Boa parte dos artistas nacionais compartilha da opinião “moderada” de Bonadio. “Já usei o Auto-Tune para fazer ajustes finos, reparos para não perder a intensidade de uma gravação que ficou muito boa”, afirma Mônica Salmaso. Como todo instrumento tecnológico, é difícil ter sabedoria para não sair apertando todos os botões e usar os milhares de recursos. Muitos produtores, engenheiros e músicos estão viciados em Auto-Tune. “Certa vez precisei brecar um técnico que editou a minha voz automaticamente, colocando-a no mesmo tempo que a do meu parceiro na canção”, diz Mônica.

Rodrigo Paiva
USE, MAS COM MODERAÇÃO
Rick Bonadio em seu estúdio em São Paulo. Para evitar a overdose de afinação automática, o jeito é gravar, regravar, re-regravar...

Esse grau de aperfeiçoamento transformou os afinadores de voz em parte essencial do processo de gravação. Como tudo que facilita a vida, o programa incentivou certa preguiça artística. “Não devia virar praxe, pois tem gente que grava e vai embora, deixa na mão do produtor ou do técnico”, afirma a cantora Fernanda Porto. É como se a existência do recurso desobrigasse cantores de se esforçar para melhorar uma gravação. “Hoje, 90% dos artistas entram no estúdio pensando no Auto-Tune, e não em fazer um take de voz maravilhoso”, diz o engenheiro de som Luiz Paulo Serafim, que mixou de Roberto Carlos a Maria Bethânia. “O cara canta pensando que alguém vai consertar depois.”
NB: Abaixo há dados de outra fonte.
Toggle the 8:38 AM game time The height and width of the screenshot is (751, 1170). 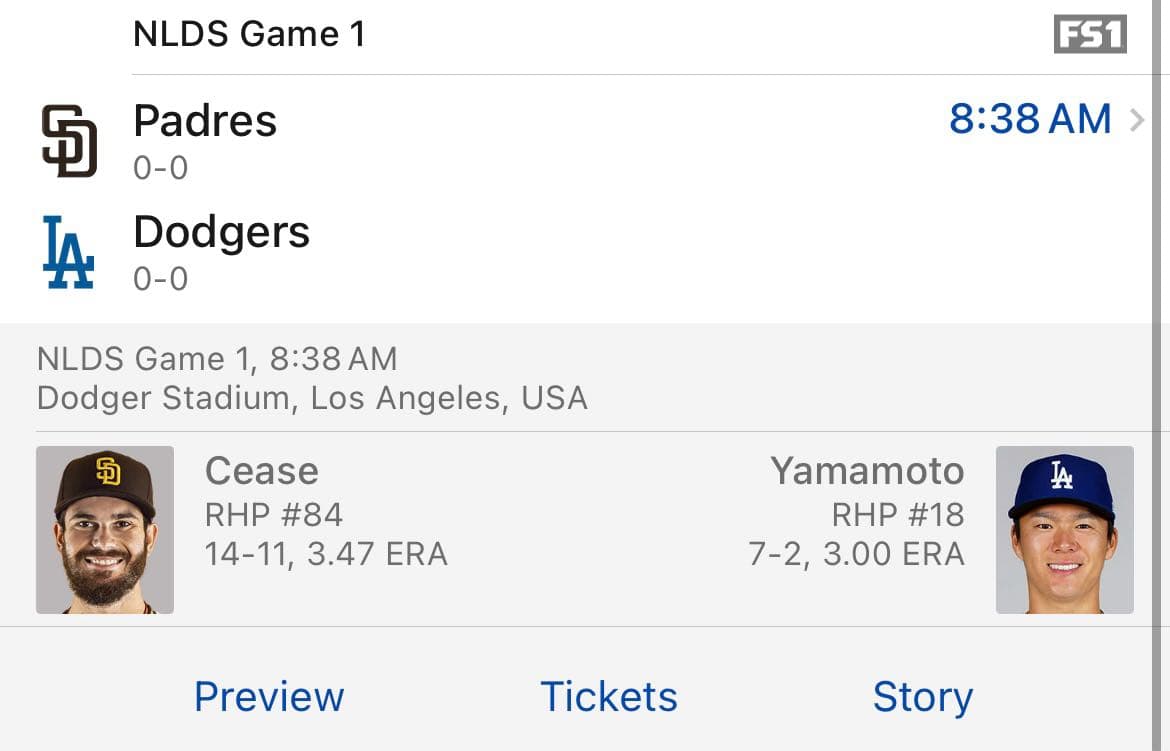pyautogui.click(x=1030, y=119)
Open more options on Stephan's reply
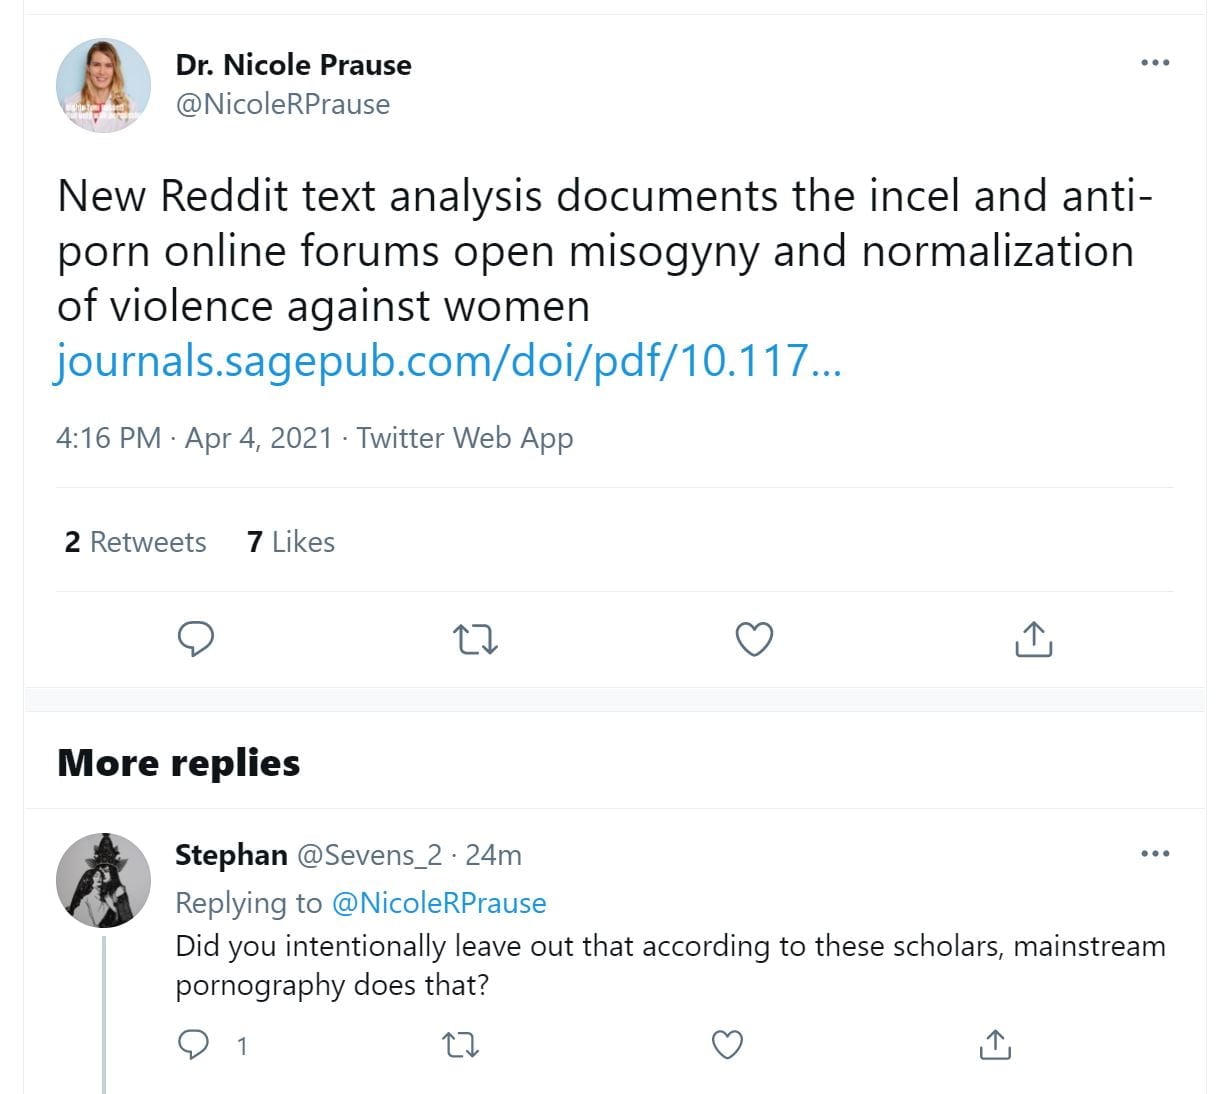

A metáfora futebolística de Bôscoli, da Trama, reverbera melhor: “É como se uma empresa inventasse uma chuteira que ajusta automaticamente o chute e o passe. Qualquer chute entra no ângulo, qualquer toque sai perfeito. Que jogador iria querer treinar?”.

A potência desses Photoshops sonoros levou um renomado produtor a afirmar: “Com esse programa, até cachorro canta”. ÉPOCA fez o teste. Levamos o cão Garrincha, gentilmente cedido pela escola de adestramento Cães Maravilhosos, a um estúdio em São Paulo. Seus uivos foram gravados, mixados no Auto-Tune e transformados em canção. Ficaram ótimos. Você não precisa acreditar em minha palavra, pode conferir a musicalidade do cãozinho tunado no site de ÉPOCA. Também é possível ouvir trechos de canções em que o programa foi aplicado. No uso criativo, sua presença é evidente e interessante. Como Botox de gravações, é quase imperceptível. “O uso é tão milimétrico que nem com muito esforço o ouvido não profissional percebe”, diz Rick Bonadio. Então como saber se alguém canta mesmo? “Só ao vivo dá para analisar. No estúdio se fazem milagres, no palco não dá para enganar”, diz Marco Mazzola, ecoando a opinião de Maria Rita. “O público não é burro: ele pode pegar na mão um disco impecável e no show ver que o artista não vinga.”

Uma vez perguntaram a Andy Hildebrand se sua invenção era nociva. Ele respondeu: “Bem, minha mulher usa maquiagem. Isso é nocivo?”. Para esconder rugas, não. Mas, mesmo com a notória indulgência dos tímpanos populares à ética e à estética sonora de certos artistas, é preciso questionar os limites do uso desses afinadores como procedimento padrão dos estúdios para “dar um tapa” nas vozes. Se qualquer um pode cantar, o que faz do artista um artista?